* **Your instructions**
For the records below, output word for word the lines from the one with "You are a computer-use" up to and including the one with "The height and width of the screenshot is (599, 964).". No pictures.

* **Dataset entries**
┄┄┄┄┄┄┄┄┄┄

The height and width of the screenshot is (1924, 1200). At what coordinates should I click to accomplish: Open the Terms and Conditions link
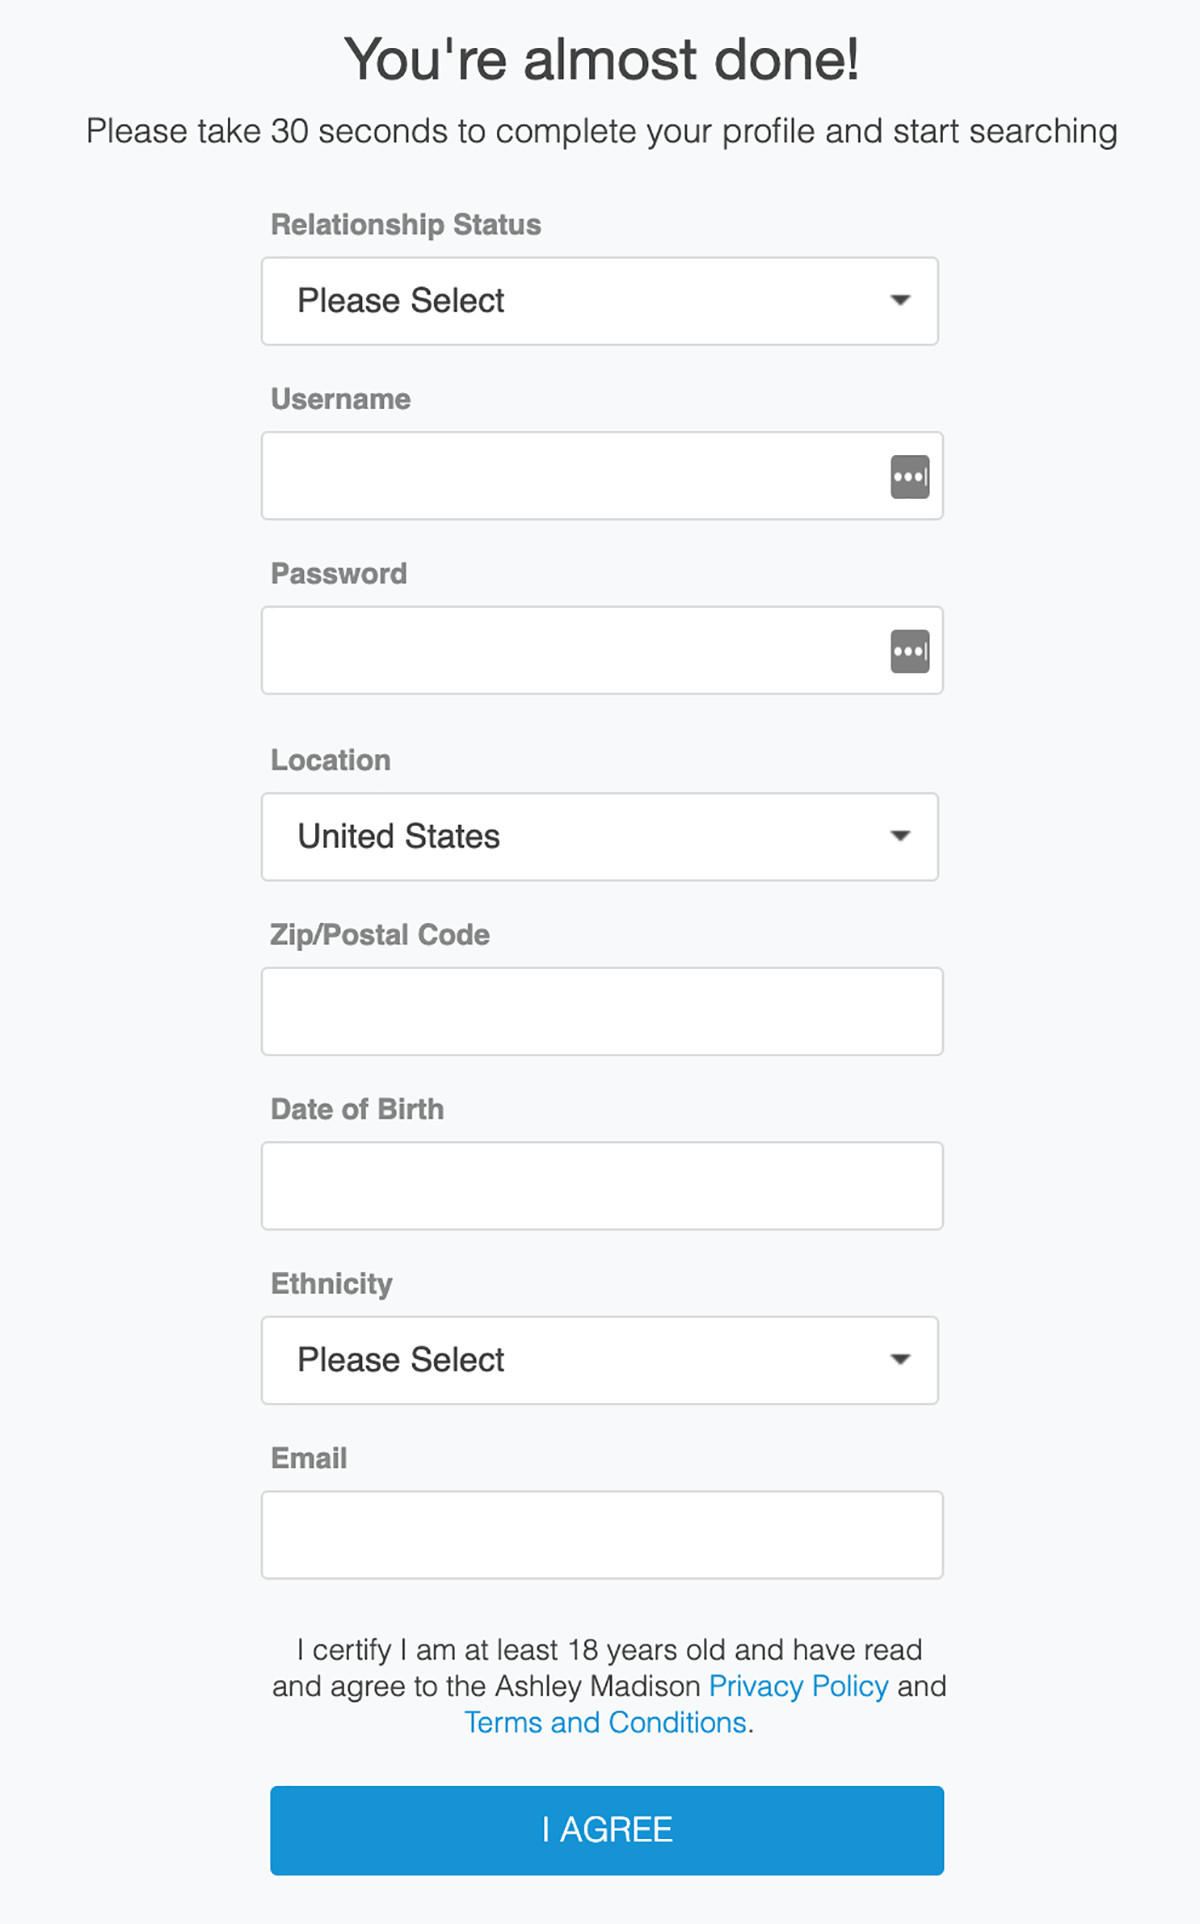[605, 1723]
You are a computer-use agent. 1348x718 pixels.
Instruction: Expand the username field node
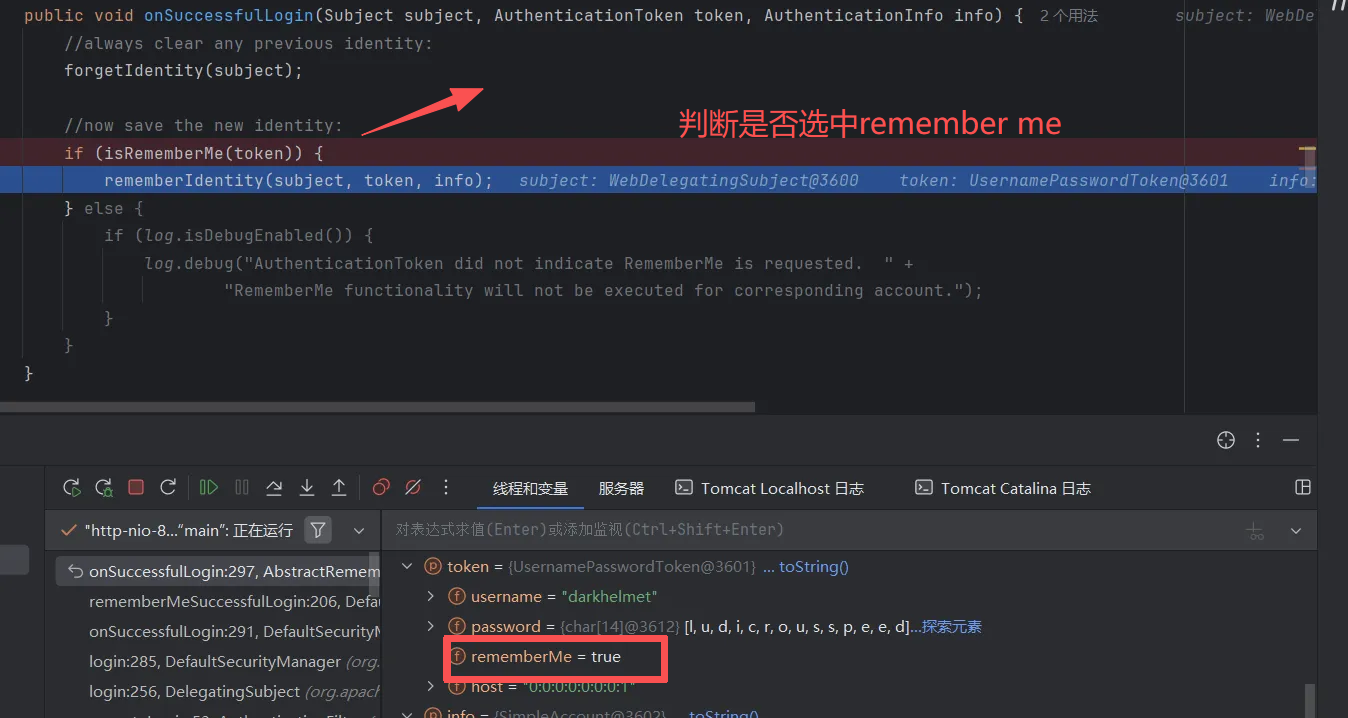click(x=431, y=597)
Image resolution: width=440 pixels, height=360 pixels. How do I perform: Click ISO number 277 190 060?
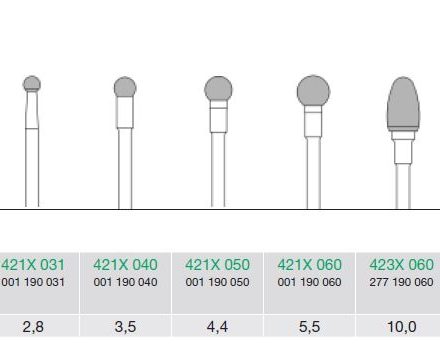[402, 282]
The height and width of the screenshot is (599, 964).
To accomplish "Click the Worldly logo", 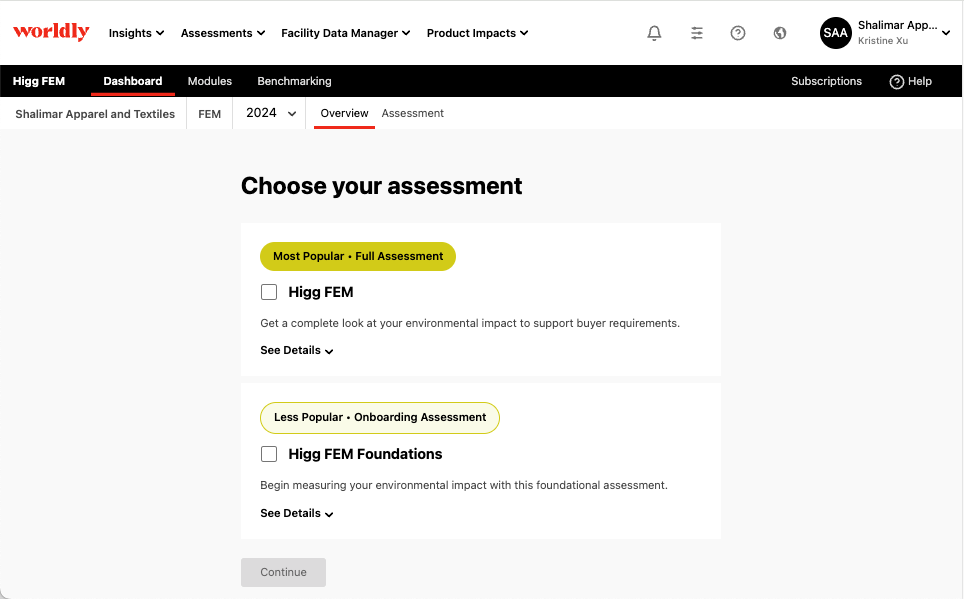I will click(51, 32).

┄┄┄┄┄┄┄┄┄┄

* **Response to the exercise**
You are a computer-use agent. 1348x718 pixels.
Instruction: Expand the username field node
click(x=431, y=597)
Image resolution: width=440 pixels, height=360 pixels. How do I perform: Click ISO number 277 190 060?
[402, 282]
The height and width of the screenshot is (599, 964).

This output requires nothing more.